Textbook's way of determining KVL polarities

Question

The following example is taken from Fundamentals of Electronics (4th ed.):

In the example there is a voltage source connected in series with two resistors. I've checked other questions [Ref] [Ref] and as I understand it, the polarity of the resistors can be chosen, as long as it is done consistently: the polarity is "the sign (direction) of the current". However, I'm still a little baffled by the above example.

The way the authors have labelled it I expected the polarity of V2 to have been reversed. This would match other examples I have seen [Ref].

So, what am I missing? How can V1 and V2 have opposing polarities?

Answer 1

Actually, it does not matter. It is kind of an arbitrary assumption. You just make a assumption about polarity. If the result is negative, then just change your decision to the opposite.

Let choose arbitrary polarities (V1 and V2) and a closed KVL loop:

1st KVL equation: $$20V - I.R_2 - I.R_1 = 0$$ And We know that: $$V = I.R$$ $$20V = I.(2+3)\Omega$$ $$ I = 4A$$ so $$V_1 = 8V, \quad V_2 = 12V$$

For same direction loop but V2 reversed:

2nd KVL: $$20V - I.R_2 + I.R_1 = 0$$ Current is still 4A. These time $$V_1 = 8, \quad V_2 = -12V$$

As you can see quantity of voltage does not change.

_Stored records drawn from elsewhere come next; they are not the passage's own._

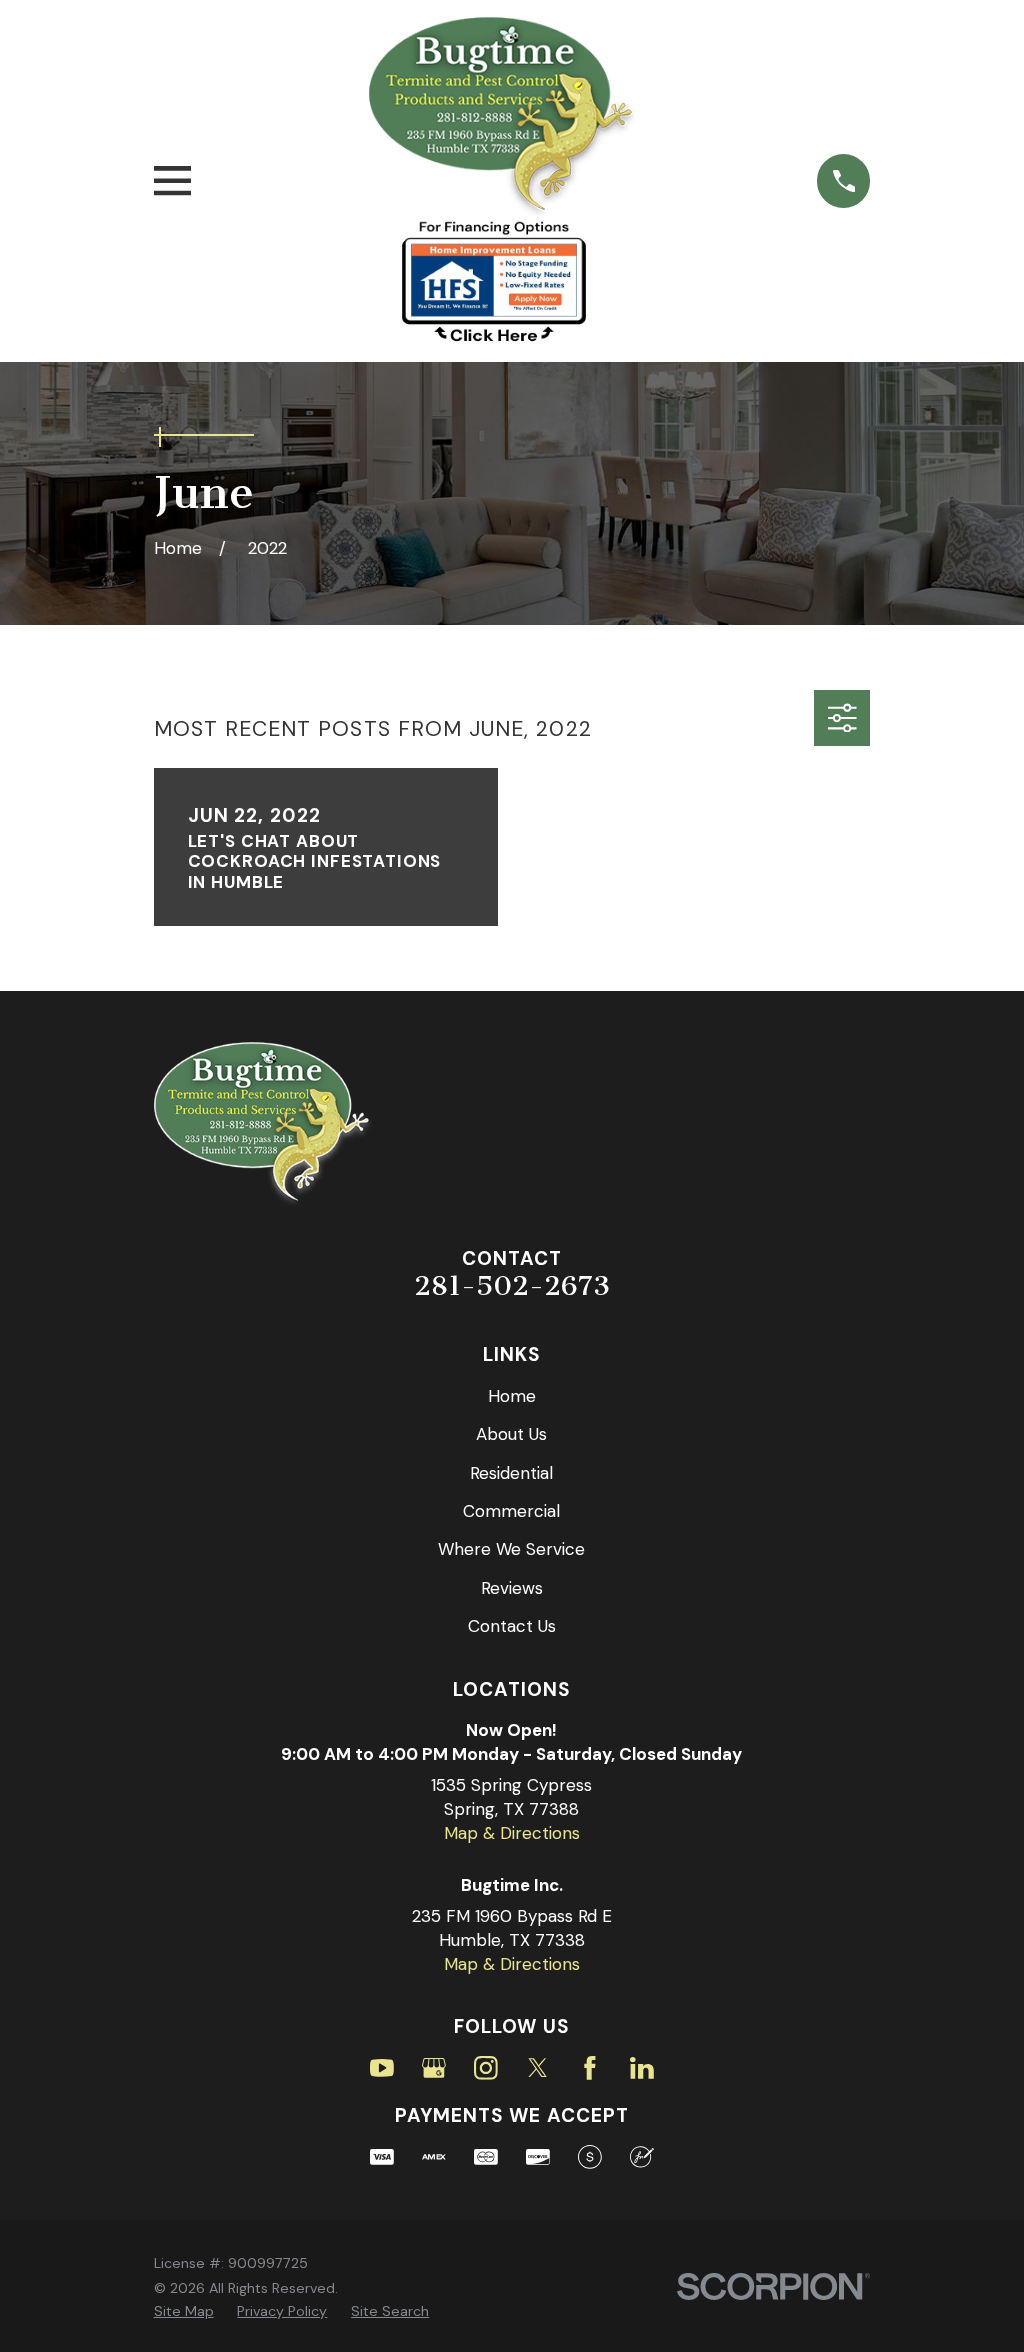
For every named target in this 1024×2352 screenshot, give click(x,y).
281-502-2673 (512, 1286)
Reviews (512, 1588)
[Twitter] (538, 2068)
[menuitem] (184, 2312)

Minus result means you decided wrong polarity of voltage but there is nothing to worry about. Just change the polarity opposite direction.

Answer 2

Looks like by polarities they mean the current direction in a circuit branch.

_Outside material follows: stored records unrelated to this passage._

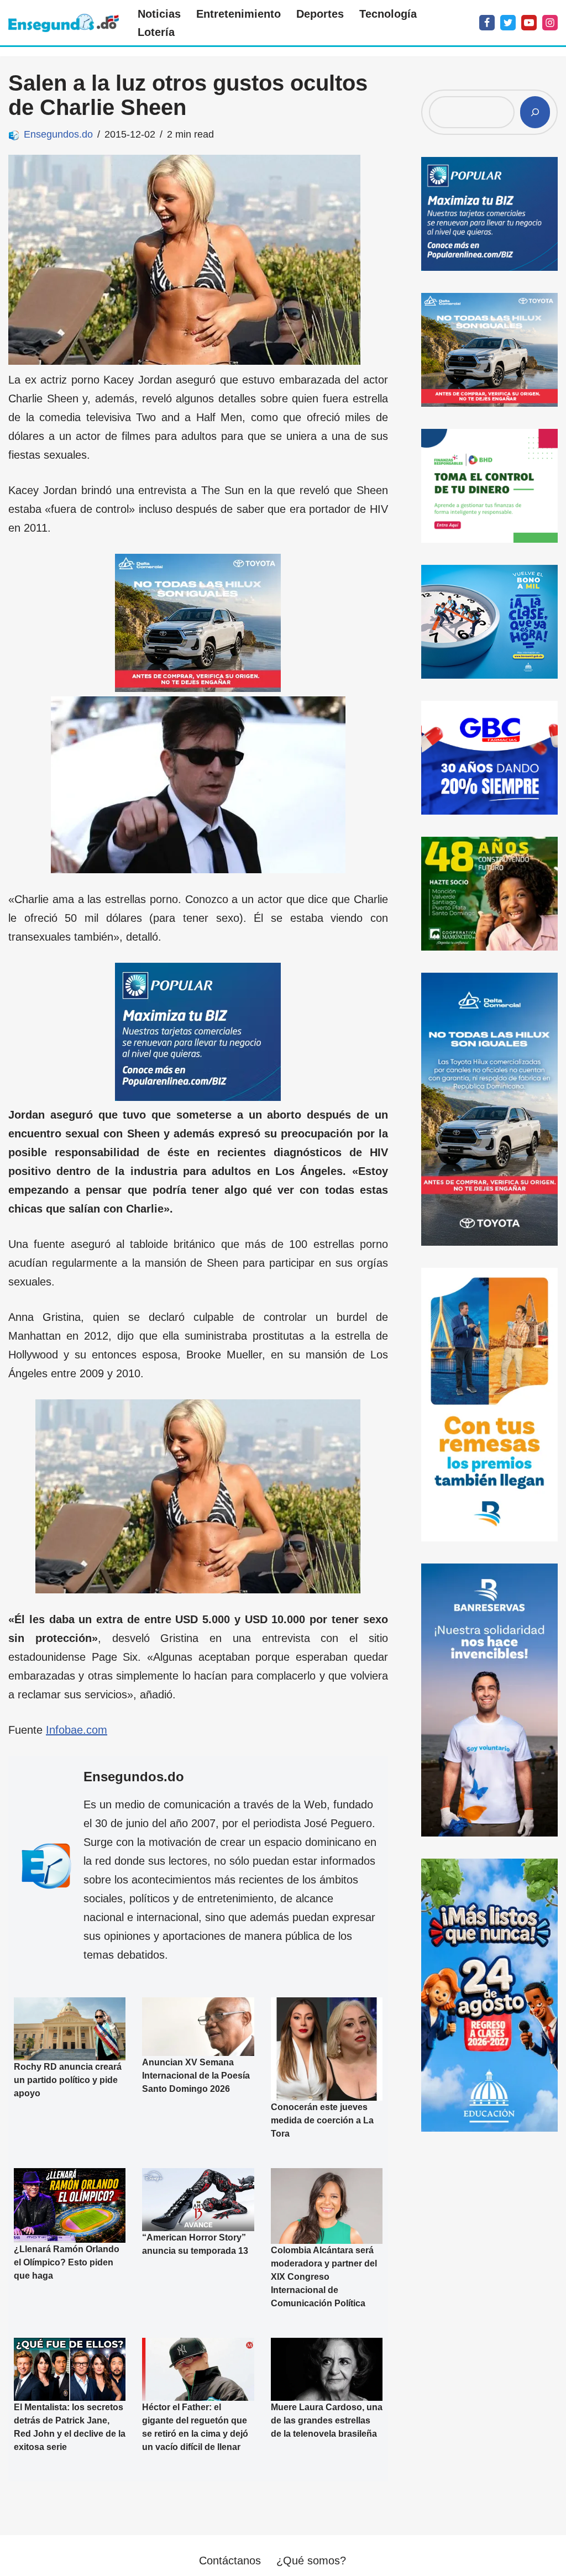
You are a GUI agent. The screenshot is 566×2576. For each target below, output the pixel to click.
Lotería (156, 32)
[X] (508, 22)
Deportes (320, 14)
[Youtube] (529, 22)
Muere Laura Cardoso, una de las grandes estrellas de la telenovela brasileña (326, 2420)
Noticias (159, 14)
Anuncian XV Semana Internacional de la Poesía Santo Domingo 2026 (196, 2076)
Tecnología (388, 14)
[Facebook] (487, 22)
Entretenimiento (238, 14)
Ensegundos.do (58, 134)
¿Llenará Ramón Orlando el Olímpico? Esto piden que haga (66, 2262)
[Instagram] (550, 22)
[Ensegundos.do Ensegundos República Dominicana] (63, 23)
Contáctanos (230, 2560)
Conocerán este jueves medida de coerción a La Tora (322, 2120)
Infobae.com (76, 1730)
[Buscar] (535, 112)
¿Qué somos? (311, 2560)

Instead of looking at elements, if you can assume a current direction for each branch, the polarities for elements will follow naturally.

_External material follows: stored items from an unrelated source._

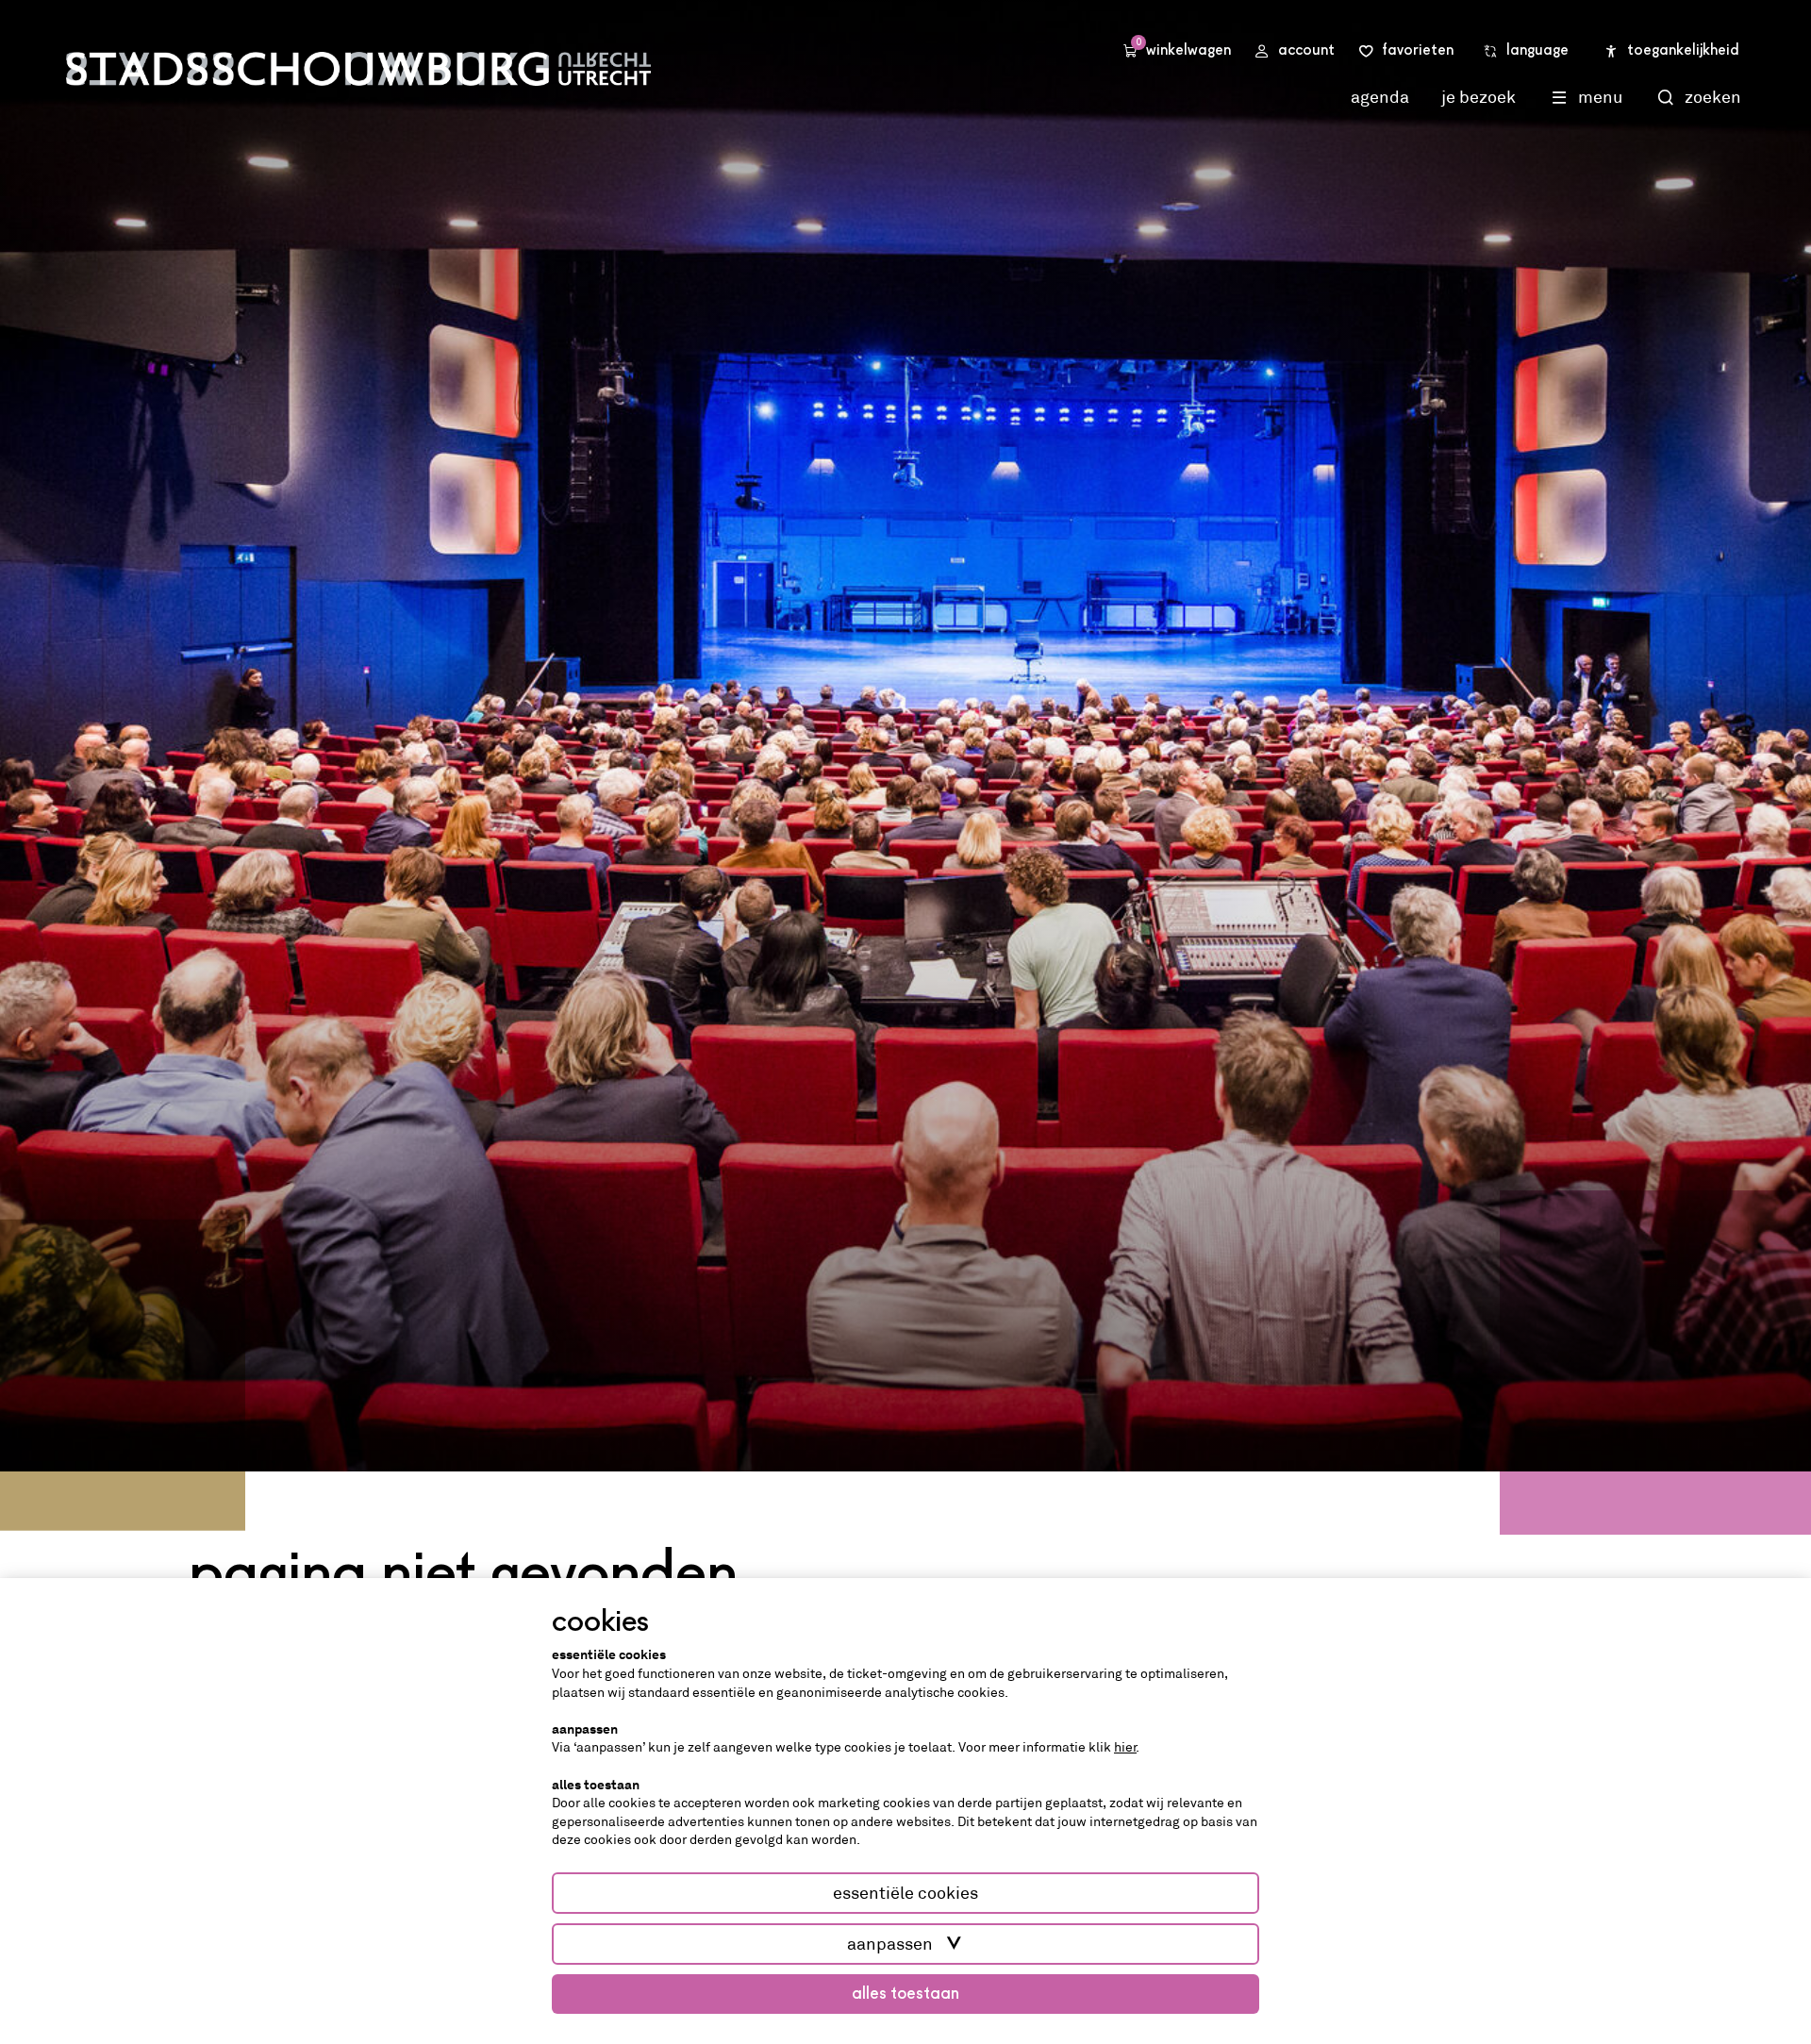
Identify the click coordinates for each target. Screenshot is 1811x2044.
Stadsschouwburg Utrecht (358, 68)
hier (1125, 1746)
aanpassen (890, 1944)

After choosing an arbitrary current direction for each branch, separately, designate circuit loops (in this case a single loop).

In the example above, if you choose a clockwise current direction in the branch (the whole circuit is a single branch), and separately designate the loop as counter clockwise (in this case the branch is also the whole loop, but usually a loop would trace across several branches):

-20V + I.R_2 + I.R_1 = 0

(Starting from just above the 20 V source, and going counter clockwise, you're moving against the designated current flow direction & therefore should add the I*R elements).

After solving the equation, the current will end up positive, indicating that the arbitrarily chosen clockwise direction (for current flow) was correct.

Since the chosen branch direction is clockwise, all the resistor polarities are clockwise as well. (I don't think it's allowed to choose two different polarities for resistors on the same branch).

(Moving around the loop counter clockwise was not the intuitive direction, but had been chosen to show that the procedure works regardless of how you trace the circuit loop).

So the two things you're allowed to choose are:

1. The current flow direction for each branch (this will also designate the polarity of all the elements at each branch).
2. The direction at which you trace your KVL loop
3. (If the KVL loop trace path matches the designated current flow direction in a particular branch, you'd subtract the voltage drop across resistors in that branch when writing KVL. Whereas if the loop advancement across a branch is in the opposite direction to the designated flow direction in that branch, you'd be adding the resulting voltage across resistors, rather than substructing it). (The "resulting" voltage across resistors is I * R in absolute value).

Answer 3

While @anilberg's answer is spot on, I want to give another example that is more physical in nature to help lock it in. Let's take a standard voltmeter or, in today's era, a Digital Multimeter (or DMM) and examine the circuit with it.

It has a red lead connected to the positive voltage terminal and a black lead for the negative or common terminal. That is important for how the meter will read. Where you choose to denote the positive and negative sides of a component like a resistor for the KVL equations corresponds to how the DMM would read if attached to the circuit. And, just like you could buy a DMM for each component and hook one up in either direction (red/black or black/red) on each resistor, capacitor, inductor, or other two-terminal component, you can do the same when writing out the KVL polarities and equations. However, that direction will correspond to the sign you need to use when writing an equation for each loop/branch. If you swap the direction of the polarity, then the final answer for that voltage will have it's sign flipped. However, it still holds the same meaning. A negative voltage with the plus sign written on the bottom of the component means the same thing as seeing a positive voltage in the answer if you wrote it with the plus sign on the top of the component.

It's just like how in this picture, they are reading a negative voltage on the battery because they used the negative/black lead of the DMM on the positive/plus side of the AA battery they are measuring:

Answer 4

Assume positive and negative polarities across a element in any direction. Usually current flows form positive to negative polarities and current flowing from positive to negative is assumed positive. If you get negative current, then the polarity you assumed was opposite. This is true even in case of voltage and current sources. Look at Passive sign convention.